White Paper: FQHC 340B Contract Pharmacies and Medicare HIV Drug Access
Summary
Avalere Health found that contract pharmacy relationships do not increase utilization of HIV drugs for Medicare beneficiaries with HIV receiving care at FQHCs.Background
The 340B Drug Pricing Program is a federal program that requires drug manufacturers to sell prescription drugs at discounted prices to certain healthcare facilities. Currently, under the 340B Drug Pricing Program, eligible healthcare facilities (i.e., covered entities) can choose to dispense prescription drugs purchased through the 340B program at their facility’s in-house pharmacy, contract pharmacy, or a non-contract pharmacy. A contract pharmacy is an off-site pharmacy that agrees to dispense 340B drugs on behalf of a covered entity to eligible patients. 2010 guidance from the Health Resources and Services Administration permitted all covered entities to have relationships with an unlimited number of contract pharmacies. Since the issuance of that guidance, the number of 340B contract pharmacy arrangements has grown to over 230,000 arrangements, as of January 2026, according to the Office of Pharmacy Affairs Information System (OPAIS). Recent research shows that less than one percent of contract pharmacies only serve 340B patients and filled prescriptions with only 340B drugs. Thus, nearly all contract pharmacies dispense 340B-discounted and non-340B drugs.

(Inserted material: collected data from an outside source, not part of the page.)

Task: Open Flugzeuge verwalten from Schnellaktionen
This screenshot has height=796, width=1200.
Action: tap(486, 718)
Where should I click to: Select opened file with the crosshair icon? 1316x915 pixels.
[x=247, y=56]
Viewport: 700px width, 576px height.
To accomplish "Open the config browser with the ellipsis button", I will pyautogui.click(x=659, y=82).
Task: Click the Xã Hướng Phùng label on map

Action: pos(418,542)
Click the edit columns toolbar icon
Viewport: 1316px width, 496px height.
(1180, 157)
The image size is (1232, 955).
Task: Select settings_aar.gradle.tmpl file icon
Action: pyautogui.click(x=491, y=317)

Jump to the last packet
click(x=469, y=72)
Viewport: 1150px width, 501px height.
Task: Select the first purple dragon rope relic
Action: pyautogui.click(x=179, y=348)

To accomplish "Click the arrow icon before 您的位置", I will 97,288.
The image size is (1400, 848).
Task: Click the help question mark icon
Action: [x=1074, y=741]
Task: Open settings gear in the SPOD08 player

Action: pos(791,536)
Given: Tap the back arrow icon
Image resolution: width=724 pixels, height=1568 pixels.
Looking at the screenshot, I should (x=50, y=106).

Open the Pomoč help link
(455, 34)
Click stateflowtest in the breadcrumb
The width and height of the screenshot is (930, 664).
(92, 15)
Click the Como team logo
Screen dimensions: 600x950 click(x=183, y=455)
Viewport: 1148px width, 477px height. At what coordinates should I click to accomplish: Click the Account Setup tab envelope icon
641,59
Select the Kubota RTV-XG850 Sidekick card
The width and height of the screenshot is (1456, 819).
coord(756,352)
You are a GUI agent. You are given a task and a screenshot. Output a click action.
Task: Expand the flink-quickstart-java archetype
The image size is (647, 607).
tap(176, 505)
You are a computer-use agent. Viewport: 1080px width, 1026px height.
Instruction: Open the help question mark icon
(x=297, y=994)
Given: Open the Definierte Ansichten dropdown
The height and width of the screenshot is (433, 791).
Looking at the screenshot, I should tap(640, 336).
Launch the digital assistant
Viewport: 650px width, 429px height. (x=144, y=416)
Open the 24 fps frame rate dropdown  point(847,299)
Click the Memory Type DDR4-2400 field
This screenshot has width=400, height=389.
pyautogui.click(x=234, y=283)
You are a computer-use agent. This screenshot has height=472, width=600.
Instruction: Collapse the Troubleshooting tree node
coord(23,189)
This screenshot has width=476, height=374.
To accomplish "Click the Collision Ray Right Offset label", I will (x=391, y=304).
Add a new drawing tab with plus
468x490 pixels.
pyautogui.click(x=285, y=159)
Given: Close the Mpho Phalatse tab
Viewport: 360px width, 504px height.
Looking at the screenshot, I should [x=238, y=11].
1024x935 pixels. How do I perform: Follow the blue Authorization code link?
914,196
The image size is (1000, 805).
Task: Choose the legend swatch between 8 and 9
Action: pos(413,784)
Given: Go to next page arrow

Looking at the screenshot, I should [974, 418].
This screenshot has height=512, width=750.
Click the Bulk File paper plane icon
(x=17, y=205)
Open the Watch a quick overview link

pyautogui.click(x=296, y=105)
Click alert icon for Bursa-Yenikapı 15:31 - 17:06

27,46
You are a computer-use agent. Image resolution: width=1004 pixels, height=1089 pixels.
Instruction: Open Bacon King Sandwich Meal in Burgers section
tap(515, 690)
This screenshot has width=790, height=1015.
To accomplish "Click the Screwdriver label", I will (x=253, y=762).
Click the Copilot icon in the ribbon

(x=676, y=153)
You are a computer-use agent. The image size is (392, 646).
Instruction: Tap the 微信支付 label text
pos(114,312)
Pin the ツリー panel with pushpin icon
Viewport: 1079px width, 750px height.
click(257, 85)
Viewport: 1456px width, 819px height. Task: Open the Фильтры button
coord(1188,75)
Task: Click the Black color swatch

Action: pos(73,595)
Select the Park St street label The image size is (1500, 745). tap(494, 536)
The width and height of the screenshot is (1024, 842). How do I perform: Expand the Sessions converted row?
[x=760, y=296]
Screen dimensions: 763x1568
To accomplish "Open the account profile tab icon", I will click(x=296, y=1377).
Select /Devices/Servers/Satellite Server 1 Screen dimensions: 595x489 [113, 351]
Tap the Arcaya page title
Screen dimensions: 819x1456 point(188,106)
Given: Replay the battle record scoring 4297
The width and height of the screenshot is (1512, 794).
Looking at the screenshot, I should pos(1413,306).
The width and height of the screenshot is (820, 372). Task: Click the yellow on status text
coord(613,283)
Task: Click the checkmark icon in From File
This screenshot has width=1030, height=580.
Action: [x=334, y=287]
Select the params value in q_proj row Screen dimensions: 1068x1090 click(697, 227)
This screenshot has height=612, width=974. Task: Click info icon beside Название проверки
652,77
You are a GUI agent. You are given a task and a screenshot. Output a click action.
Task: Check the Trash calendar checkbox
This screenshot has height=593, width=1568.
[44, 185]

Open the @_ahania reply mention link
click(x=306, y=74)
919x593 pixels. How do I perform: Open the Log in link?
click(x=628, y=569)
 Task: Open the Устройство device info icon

Out of the eligible covered entities, FQHCs are the largest federal grantee participating in the 340B program. FQHCs often act as a safety net provider serving uninsured, underinsured, and low-income individuals. Among federal grantees, FQHCs spent the most on drug purchases under the 340B program.
Key Findings
Avalere Health analyzed data from the OPAIS and found that while the proportion of FQHCs with at least one contract pharmacy relationship remained steady at approximately 30%, the average number of contract pharmacies per FQHC more than doubled between 2018 and 2022 from eight to 18. One-third of the growth in FQHC contract pharmacy relationships between 2018 and 2022 involved pharmacies that were more than 50 miles away from the FQHC.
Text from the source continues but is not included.